Since R49,735 (annual tax) exceeds R4,500 (15% monthly comparison), Daniel's statement that his tax exceeds 15% of his monthly gross salary is VALID.
### 2.3 Show how R239,452 in tax bracket 6 is calculated.
This tax value is based on a taxable income range (R817,601 - R1,731,600):
1. Tax Calculation:
If we refer to this bracket, the standard entry reference is:
[tex]\[ \text{Tax} = R239,452 + 0.41 \times (\text{Taxable Income} - R817,600) \][/tex]
So, the base R239,452 in tax bracket 6 already includes basic taxation covered within upper thresholds to fit calculations aligned to adding further value exceeding specified incomes beyond.
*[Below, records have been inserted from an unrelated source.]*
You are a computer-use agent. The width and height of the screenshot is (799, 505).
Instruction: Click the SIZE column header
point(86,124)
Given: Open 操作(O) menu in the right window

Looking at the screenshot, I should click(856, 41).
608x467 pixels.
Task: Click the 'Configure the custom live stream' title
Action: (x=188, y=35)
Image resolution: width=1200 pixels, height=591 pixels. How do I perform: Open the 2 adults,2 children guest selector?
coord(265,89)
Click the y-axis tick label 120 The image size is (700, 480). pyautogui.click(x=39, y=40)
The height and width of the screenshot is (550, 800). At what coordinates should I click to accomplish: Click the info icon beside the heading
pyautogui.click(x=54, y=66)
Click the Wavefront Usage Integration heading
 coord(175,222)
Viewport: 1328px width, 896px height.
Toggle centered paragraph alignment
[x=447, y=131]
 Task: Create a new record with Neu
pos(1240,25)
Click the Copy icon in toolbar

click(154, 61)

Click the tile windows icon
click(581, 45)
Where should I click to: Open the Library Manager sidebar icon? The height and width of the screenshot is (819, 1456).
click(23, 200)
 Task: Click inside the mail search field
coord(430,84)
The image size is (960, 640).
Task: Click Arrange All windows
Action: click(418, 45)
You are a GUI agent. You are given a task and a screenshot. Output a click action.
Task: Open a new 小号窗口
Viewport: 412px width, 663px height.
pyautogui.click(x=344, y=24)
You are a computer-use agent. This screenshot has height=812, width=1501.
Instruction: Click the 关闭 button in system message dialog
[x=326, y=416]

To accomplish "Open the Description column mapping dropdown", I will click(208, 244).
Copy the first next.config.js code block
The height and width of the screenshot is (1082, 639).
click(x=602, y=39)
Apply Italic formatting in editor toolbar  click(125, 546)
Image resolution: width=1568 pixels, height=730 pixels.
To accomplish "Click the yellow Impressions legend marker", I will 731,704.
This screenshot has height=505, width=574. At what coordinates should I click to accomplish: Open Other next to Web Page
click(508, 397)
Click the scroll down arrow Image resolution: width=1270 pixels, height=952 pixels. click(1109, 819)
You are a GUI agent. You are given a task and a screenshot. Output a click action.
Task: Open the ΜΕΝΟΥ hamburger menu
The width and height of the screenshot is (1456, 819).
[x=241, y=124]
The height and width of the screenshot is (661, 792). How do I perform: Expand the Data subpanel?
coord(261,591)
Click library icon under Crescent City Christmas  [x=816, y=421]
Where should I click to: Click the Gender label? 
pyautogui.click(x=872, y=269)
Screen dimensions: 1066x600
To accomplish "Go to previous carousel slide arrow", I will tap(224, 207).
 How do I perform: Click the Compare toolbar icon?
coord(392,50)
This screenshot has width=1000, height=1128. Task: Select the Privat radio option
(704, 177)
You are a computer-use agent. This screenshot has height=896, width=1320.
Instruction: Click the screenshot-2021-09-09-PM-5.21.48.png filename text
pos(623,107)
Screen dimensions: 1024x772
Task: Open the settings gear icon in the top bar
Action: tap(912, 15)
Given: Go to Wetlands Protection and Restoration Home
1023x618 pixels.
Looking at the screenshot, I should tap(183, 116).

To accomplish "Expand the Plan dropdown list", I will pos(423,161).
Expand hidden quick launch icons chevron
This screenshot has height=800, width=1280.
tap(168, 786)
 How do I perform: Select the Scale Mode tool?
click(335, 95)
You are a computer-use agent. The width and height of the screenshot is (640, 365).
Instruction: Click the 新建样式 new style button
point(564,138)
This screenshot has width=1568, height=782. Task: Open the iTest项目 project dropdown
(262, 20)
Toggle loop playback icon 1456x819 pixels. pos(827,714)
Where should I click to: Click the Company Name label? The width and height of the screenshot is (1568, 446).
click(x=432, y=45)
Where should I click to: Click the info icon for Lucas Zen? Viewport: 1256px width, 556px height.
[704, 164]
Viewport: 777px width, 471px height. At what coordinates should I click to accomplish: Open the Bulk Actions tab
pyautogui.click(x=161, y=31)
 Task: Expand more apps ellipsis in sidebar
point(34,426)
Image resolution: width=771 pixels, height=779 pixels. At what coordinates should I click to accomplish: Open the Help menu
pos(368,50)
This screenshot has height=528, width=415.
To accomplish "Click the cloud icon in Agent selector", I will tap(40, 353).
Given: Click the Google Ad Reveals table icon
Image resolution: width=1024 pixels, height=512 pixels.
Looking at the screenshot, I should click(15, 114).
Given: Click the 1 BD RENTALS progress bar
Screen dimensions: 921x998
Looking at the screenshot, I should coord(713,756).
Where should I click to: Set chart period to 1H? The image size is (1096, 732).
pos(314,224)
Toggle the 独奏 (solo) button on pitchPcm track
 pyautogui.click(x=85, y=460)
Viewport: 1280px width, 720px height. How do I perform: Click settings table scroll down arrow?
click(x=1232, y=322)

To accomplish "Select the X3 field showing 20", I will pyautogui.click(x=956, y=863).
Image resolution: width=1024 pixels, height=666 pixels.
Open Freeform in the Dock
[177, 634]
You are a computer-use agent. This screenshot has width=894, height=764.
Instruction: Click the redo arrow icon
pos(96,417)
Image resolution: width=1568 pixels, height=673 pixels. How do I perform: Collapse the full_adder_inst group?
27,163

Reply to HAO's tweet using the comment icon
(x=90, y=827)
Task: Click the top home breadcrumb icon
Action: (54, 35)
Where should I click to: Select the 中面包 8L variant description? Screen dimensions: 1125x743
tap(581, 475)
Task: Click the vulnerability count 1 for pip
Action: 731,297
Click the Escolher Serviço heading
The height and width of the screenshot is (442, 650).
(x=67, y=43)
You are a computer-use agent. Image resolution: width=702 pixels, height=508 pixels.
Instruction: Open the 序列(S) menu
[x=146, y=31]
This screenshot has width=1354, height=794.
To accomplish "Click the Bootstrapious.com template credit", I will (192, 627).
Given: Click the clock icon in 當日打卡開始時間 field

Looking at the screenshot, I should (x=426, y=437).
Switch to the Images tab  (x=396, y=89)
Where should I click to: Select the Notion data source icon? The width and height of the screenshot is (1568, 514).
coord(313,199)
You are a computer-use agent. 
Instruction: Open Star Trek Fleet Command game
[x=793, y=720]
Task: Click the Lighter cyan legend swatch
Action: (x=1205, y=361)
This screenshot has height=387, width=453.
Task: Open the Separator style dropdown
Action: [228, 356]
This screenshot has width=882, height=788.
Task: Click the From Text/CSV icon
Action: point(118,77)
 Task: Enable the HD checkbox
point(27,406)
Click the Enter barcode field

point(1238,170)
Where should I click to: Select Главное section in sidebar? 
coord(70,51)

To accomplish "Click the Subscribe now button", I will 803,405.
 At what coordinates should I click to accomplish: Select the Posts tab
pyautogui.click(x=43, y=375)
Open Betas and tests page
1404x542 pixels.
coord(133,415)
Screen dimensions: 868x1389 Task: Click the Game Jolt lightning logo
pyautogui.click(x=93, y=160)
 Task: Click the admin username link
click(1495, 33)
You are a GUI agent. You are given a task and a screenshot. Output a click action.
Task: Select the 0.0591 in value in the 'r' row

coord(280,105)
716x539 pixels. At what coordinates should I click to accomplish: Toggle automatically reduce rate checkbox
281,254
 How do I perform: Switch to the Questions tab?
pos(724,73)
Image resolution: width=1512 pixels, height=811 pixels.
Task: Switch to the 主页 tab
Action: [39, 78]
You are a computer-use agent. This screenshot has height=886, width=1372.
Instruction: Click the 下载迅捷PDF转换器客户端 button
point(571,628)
### 2.4 Daniel received a lump sum for having spent 20 years working for the same company. Calculate how much will he receive after three years at 11.5% p.a., compounded annually.
1. Lump Sum Amount:
[tex]\[ \text{Lump Sum} = 0.8 \times \text{Monthly Gross Salary} \][/tex]
[tex]\[ \text{Lump Sum} = 0.8 \times R30,000 = R24,000 \][/tex]
2. Future Value Calculation:
Using the formula for compound interest:
[tex]\[ A = P \times (1 + r)^n \][/tex]
where [tex]\( A \)[/tex] is the amount after n years, [tex]\( P \)[/tex] is the principal amount (lump sum), [tex]\( r \)[/tex] is the annual interest rate, and [tex]\( n \)[/tex] is the number of years.
Here, [tex]\( P = R24,000 \)[/tex], [tex]\( r = 0.115 \)[/tex], and [tex]\( n = 3 \)[/tex].
[tex]\[ A = R24,000 \times (1 + 0.115)^3 \][/tex]
[tex]\[ A = R24,000 \times (1.115)^3 \][/tex]
[tex]\[ A = R24,000 \times 1.387 \][/tex]
[tex]\[ A \approx R33,268.70 \][/tex]
Therefore, after three years, Daniel will receive approximately R33,268.70.